═══ Given text ═══

It’s a Msn malware, one of the recent one (as far as I remember I got it from Malware Domain List). I think there’s often something interesting inside a malware, no matter what it does and this is a perfect example!
The malware is not really interesting per se, but it has something I’ve never noticed before. It’s not a cool and dangerous new technique, but a coding behaviour. Look at the graph overview:
The image represents the content of a malware procedure. Nothing strange per se, except the fact that it contains 657 instructions in it, too many for a simple malware. It’s a big routine and I was surprised at first because you can do a lot of things with so many instructions. I started analysing the code, nothing is passed to the routine and nothing is returned back to the original caller. I tought it should be an important part of the malware, but I was disappointed by the real content of the routine. After few seconds I realized what’s really going on: 657 lines of code for doing something that normally would require around 50 lines…
The function contains a block of 17 instructions repeated 38 times. When I’m facing things like that I always have a little discussion with my brain. The questions are:
– why do you need to repeat each block 38 times?
– can’t you just use a while statement?
– is this a sort of anti-disassembling trick?
– can you produce such a procedure setting up some specific compiler’s options?
The repeated block contains the instruction below:
00402175 push 9 ; Length of the string to decrypt 00402177 push offset ntdll_dll ; String to decrypt 0040217C push offset aM4l0x123456789 ; key: "M4L0X123456789" 00402181 call sub_401050 ; decrypt "ntdll.dll" 00402186 add esp, 0Ch 00402189 mov edi, eax 0040218B mov edx, offset ntdll_dll 00402190 or ecx, 0FFFFFFFFh 00402193 xor eax, eax 00402195 repne scasb 00402197 not ecx 00402199 sub edi, ecx 0040219B mov esi, edi 0040219D mov eax, ecx 0040219F mov edi, edx 004021A1 shr ecx, 2 004021A4 rep movsd 004021A6 mov ecx, eax 004021A8 and ecx, 3 004021AB rep movsb
It’s only a decryption routine, nothing more. The string is decrypted by the “call 401050”, the rest of the code simply moves the string in the right buffer.

═══

Objective 1 ▸
Summarize the Msn malware text in two sentences.
Objective 2 ▸
Carry the Msn malware text forward from its final sentence.

═══ Given information ═══

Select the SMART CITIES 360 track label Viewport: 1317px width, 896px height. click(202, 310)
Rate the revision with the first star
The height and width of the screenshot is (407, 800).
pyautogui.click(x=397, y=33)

═══

Exercise answer 1 ▸
An Msn malware sample contains a procedure of 657 instructions that receives nothing and returns nothing, made up of one 17-instruction block repeated 38 times for work that would normally take around 50 lines. That block is only a decryption routine: the "call 401050" decrypts a string, and the remaining code moves the string into the right buffer.

Exercise answer 2 ▸
Ok, let’s try answering the initial questions.
According to some PE scanners the exe file was produced by Microsoft Visual C++ 6.0 SPx.
It’s possible to code the big procedure just using a loop (while, for, do-while) containing the snippet above. I don’t think the author used one of these statements because as far as I know it’s not possible to tell the compiler to explode a cycle into a sequence of blocks. At this point I have to options:
– he wrote the same block for 38 times
– he defined a macro with the block’s instructions repeating the macro for 38 times
I won’t code something like that, but the macro option seems to be the most probable choice.
Is it an anti-disassembling trick? My answer is no because it’s really easy to read such a code. You don’t have to deal with variables used inside a for/while; to understand what’s going on you only have to compare three or four blocks.
I don’t have a valid answer to the doubt I had at first….
Trying to find out some more info I studied the rest of the code. I was quite surprised to see another funny diagram.
This time the image represents the content of the procedure used to retrieve the address of the API functions. Again, no while/for/do-while statement. The rectangle on the upper part of the image it’s a sequence of calls to GetProcAddress, and the code below it’s just a sequence of checks on the addresses obtained by GetProcAddress.
It’s a series of:
address = GetProcAddress(hDLL, "function_name");
followed by a series of:
if (!address) goto _error;
Apart the non-use of a loop there’s something more this time, something that I think reveals an unusual coding style; tha author checks errors at the end of the procedure. I always prefer to check return values as soon as I can, it’s not a rule but it’s something that help you to avoid oversight and potential errors… The procedure has a little bug/oversight at the end, the author forgot to close an opened handle. Just a coincidence?
Anyway, two procedures without a single loop. Seems like the author didn’t use any kind of loop for choice. In case you still have some doubts here’s another cool pictures for you:
The routine inside the picture contains the code used to check if the API(s) are patched or not. The check is done comparing the first byte with 0xE8 and 0xE9 (call and jump). If the functions are not patched the malware goes on, otherwise it ends. As you can see no loops are used.
In summary: it’s not jungle code, it’s not an anti-disasm code and it’s not a specific compiler setting. I think it’s only a personal choice, but I would really like to know why the author used this particular style.
Do you have any suggestions?
Beyond the coding style, the malware has some more strange things. As pointed out by *asaperlo*, the code contains a bugged RC4 implementation (Look at the comments of the previous blog post).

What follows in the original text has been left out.